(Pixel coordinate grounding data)

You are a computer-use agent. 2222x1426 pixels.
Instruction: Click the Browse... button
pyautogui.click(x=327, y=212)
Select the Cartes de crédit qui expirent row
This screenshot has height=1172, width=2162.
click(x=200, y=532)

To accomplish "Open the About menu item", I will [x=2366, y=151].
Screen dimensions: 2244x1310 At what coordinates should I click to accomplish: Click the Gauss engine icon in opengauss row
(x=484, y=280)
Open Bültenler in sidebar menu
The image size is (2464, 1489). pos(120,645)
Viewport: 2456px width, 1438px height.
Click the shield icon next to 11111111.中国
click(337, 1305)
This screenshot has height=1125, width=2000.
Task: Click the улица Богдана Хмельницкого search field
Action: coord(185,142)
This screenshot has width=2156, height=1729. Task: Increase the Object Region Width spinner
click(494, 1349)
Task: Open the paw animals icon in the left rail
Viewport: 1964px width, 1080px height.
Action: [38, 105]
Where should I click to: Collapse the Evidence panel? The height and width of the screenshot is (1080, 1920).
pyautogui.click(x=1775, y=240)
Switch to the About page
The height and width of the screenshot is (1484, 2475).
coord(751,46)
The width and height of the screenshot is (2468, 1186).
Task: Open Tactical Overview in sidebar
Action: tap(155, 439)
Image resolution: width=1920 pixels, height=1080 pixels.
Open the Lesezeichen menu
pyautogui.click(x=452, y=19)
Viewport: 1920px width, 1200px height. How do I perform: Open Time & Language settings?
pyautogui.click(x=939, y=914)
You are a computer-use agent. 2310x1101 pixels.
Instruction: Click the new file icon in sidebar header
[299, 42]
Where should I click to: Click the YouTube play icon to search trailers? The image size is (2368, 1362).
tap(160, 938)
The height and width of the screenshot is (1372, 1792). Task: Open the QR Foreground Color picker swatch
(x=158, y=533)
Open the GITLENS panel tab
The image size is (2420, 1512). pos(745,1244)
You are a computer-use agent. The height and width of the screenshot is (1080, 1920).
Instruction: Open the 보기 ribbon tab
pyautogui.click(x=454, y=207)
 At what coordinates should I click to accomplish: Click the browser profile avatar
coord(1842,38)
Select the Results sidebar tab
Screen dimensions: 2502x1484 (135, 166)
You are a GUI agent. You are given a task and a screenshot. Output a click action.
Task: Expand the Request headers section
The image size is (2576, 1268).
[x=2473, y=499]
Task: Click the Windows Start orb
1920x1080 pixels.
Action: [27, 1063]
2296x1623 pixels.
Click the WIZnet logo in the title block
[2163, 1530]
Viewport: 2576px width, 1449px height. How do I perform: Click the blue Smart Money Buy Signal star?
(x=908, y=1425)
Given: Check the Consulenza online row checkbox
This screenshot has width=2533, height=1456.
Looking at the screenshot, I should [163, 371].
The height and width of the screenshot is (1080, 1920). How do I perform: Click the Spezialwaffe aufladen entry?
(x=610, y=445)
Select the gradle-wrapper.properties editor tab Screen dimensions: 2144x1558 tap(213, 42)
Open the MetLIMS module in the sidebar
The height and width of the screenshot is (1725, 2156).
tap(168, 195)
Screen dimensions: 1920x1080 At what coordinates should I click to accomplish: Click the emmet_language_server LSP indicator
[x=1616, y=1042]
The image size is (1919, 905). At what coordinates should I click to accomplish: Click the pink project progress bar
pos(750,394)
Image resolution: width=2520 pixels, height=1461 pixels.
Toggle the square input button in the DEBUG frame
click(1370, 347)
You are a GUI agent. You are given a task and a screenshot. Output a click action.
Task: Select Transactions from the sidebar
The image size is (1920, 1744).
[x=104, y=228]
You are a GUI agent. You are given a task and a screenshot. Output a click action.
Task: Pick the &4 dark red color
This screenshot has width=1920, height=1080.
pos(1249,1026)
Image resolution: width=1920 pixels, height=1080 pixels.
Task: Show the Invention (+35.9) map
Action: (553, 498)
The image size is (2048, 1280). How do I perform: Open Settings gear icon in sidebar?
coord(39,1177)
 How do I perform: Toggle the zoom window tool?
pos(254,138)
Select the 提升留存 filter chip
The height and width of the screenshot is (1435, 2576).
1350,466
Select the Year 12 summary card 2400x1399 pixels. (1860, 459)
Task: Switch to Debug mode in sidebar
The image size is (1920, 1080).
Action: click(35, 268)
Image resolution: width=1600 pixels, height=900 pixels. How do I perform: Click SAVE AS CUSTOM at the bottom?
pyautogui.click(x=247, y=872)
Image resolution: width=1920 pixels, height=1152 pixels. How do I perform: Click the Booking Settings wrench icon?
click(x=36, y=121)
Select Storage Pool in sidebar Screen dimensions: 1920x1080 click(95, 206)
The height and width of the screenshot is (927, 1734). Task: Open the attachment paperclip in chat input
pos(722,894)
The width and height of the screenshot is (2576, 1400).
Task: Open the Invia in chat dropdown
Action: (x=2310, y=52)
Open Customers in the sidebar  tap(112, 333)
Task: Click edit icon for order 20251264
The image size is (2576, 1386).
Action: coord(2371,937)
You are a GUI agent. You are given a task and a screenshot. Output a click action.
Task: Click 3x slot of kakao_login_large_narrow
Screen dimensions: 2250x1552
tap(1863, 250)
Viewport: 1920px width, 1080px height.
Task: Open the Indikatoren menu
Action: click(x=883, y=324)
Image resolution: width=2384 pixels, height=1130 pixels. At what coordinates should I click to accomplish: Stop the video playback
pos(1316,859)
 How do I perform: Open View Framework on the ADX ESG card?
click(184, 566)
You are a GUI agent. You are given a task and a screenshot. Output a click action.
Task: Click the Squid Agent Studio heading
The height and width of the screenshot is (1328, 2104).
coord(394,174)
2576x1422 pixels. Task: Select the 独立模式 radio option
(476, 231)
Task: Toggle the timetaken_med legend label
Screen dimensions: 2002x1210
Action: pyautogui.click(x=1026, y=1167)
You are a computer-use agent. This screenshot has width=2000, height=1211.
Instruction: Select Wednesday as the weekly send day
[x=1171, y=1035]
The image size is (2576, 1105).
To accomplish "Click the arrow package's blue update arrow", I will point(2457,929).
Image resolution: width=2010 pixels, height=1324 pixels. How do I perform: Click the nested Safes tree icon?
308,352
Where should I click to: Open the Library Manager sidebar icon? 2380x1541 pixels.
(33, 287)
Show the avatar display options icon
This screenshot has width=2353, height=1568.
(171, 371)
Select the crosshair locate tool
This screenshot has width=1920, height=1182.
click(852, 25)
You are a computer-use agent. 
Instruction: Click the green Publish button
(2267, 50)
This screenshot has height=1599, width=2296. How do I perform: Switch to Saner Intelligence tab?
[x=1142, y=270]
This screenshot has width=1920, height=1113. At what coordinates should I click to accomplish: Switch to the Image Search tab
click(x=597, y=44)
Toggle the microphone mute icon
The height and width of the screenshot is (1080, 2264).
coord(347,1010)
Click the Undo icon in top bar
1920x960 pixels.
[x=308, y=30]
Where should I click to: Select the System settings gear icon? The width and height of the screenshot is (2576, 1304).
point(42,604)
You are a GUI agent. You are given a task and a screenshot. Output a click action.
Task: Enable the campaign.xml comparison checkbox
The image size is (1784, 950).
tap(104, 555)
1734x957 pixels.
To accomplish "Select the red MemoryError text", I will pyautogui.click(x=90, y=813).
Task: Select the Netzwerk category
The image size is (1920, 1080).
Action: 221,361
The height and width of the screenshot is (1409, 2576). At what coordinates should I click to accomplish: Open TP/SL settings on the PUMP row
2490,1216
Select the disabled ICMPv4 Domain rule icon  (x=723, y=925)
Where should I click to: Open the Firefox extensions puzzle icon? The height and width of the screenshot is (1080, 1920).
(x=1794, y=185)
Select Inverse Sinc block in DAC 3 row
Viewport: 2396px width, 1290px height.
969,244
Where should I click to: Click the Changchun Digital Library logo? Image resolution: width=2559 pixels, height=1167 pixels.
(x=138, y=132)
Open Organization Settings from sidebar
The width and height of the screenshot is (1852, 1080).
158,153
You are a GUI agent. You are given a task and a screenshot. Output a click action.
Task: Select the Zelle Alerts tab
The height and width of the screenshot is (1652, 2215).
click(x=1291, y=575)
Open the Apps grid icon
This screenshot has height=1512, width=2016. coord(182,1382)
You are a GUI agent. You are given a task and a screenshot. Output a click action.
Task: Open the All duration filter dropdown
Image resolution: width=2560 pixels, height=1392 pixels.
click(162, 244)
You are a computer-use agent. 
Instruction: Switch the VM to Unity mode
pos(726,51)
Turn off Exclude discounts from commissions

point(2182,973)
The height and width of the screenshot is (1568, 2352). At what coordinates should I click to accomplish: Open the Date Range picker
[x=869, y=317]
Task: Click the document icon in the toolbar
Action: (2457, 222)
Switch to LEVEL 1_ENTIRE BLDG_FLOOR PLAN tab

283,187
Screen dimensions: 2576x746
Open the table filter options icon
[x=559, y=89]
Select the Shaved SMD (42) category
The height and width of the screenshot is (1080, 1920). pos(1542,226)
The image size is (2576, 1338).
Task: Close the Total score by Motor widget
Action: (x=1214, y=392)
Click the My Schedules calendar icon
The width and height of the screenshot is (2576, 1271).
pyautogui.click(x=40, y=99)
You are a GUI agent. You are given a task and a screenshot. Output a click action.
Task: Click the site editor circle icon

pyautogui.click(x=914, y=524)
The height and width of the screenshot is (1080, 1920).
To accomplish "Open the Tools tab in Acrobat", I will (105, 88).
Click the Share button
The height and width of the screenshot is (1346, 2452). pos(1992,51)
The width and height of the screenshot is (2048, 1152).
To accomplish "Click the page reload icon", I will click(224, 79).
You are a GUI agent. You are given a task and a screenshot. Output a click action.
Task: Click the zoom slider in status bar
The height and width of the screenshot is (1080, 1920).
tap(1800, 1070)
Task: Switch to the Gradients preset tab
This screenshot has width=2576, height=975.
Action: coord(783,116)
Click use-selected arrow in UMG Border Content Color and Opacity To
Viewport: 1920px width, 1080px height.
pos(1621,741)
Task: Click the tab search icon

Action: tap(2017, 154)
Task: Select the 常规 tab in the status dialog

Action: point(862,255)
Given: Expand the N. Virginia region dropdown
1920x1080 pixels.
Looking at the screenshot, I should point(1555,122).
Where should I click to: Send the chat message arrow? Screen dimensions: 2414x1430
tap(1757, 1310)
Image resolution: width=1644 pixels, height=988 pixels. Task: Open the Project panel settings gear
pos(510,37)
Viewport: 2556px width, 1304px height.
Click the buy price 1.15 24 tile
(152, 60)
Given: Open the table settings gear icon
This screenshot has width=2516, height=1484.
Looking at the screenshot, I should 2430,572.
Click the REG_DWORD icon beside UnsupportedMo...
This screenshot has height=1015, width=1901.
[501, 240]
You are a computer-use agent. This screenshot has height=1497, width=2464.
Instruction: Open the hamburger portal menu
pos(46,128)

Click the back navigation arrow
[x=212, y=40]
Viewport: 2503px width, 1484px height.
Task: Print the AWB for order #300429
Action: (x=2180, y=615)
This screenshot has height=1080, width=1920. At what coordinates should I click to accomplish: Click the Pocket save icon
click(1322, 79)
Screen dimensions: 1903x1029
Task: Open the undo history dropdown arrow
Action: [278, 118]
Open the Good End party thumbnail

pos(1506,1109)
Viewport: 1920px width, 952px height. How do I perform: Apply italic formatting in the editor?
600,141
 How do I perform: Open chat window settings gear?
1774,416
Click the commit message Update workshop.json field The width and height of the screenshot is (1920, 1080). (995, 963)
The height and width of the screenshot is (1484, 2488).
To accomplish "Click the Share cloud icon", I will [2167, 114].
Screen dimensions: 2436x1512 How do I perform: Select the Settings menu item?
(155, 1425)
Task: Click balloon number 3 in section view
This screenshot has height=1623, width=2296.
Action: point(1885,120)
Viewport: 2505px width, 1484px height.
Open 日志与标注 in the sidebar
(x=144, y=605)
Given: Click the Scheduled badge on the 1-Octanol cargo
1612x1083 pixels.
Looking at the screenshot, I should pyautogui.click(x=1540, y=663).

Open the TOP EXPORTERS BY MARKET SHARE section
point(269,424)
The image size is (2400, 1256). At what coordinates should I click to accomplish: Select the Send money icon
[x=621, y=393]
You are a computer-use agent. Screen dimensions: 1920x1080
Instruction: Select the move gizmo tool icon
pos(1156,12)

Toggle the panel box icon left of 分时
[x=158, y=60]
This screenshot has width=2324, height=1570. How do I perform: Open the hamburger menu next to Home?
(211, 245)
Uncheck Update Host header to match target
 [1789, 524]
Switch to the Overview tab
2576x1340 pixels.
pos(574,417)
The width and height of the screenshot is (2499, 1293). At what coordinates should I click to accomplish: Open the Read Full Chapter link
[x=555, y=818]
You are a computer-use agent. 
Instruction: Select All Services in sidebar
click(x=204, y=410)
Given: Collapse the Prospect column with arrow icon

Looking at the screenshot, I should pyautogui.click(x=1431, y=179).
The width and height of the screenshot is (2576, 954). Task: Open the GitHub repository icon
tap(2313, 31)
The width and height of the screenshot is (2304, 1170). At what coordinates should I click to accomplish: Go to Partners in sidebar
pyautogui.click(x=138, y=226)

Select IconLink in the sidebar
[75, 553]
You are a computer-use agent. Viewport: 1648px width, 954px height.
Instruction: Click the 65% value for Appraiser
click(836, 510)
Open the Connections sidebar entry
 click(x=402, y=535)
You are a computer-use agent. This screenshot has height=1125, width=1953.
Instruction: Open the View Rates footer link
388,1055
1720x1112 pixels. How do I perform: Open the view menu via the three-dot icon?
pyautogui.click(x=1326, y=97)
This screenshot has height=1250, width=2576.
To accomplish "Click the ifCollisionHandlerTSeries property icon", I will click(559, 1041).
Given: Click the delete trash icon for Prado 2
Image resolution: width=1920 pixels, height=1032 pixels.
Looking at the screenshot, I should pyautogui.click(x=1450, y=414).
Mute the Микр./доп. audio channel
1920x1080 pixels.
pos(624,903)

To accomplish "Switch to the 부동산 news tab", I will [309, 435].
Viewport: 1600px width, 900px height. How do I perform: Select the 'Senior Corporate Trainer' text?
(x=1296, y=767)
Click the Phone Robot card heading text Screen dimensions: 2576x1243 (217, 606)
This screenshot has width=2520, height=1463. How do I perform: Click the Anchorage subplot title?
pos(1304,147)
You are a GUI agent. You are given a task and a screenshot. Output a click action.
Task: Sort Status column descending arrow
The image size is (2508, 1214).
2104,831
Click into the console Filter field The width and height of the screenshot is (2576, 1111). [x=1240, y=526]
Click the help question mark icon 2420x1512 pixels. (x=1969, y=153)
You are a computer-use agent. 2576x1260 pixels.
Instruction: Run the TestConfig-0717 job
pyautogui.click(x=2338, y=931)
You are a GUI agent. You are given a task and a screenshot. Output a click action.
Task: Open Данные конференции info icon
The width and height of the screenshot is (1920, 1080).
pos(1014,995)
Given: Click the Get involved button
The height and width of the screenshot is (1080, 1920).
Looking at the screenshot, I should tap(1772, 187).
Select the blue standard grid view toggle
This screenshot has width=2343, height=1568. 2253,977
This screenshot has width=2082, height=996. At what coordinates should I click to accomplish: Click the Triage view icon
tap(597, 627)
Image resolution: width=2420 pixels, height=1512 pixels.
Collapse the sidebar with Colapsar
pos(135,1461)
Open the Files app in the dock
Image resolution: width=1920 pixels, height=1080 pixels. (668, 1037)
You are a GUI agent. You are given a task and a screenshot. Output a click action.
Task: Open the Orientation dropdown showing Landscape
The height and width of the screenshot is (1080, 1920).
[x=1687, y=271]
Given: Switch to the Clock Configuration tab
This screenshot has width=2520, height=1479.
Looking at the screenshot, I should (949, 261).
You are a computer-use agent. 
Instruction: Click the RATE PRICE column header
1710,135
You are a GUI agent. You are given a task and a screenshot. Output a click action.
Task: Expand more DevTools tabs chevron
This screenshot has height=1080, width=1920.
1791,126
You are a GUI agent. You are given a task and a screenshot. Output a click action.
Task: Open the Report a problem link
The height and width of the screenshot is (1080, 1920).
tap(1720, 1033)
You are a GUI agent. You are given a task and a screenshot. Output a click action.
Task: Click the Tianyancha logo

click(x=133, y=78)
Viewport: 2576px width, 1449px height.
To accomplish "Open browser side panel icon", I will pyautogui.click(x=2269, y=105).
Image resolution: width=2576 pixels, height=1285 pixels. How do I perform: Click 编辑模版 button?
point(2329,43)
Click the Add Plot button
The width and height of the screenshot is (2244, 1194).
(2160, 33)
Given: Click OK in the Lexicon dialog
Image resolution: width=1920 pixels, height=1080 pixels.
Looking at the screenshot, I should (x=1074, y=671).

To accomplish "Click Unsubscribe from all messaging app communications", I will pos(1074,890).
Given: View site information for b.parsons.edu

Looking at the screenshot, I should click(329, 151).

Directions -
Among the lines of the data, find every one that holds "checkbox" and copy it.

Final answer -
Given: Check the Consulenza online row checkbox
Task: Enable the campaign.xml comparison checkbox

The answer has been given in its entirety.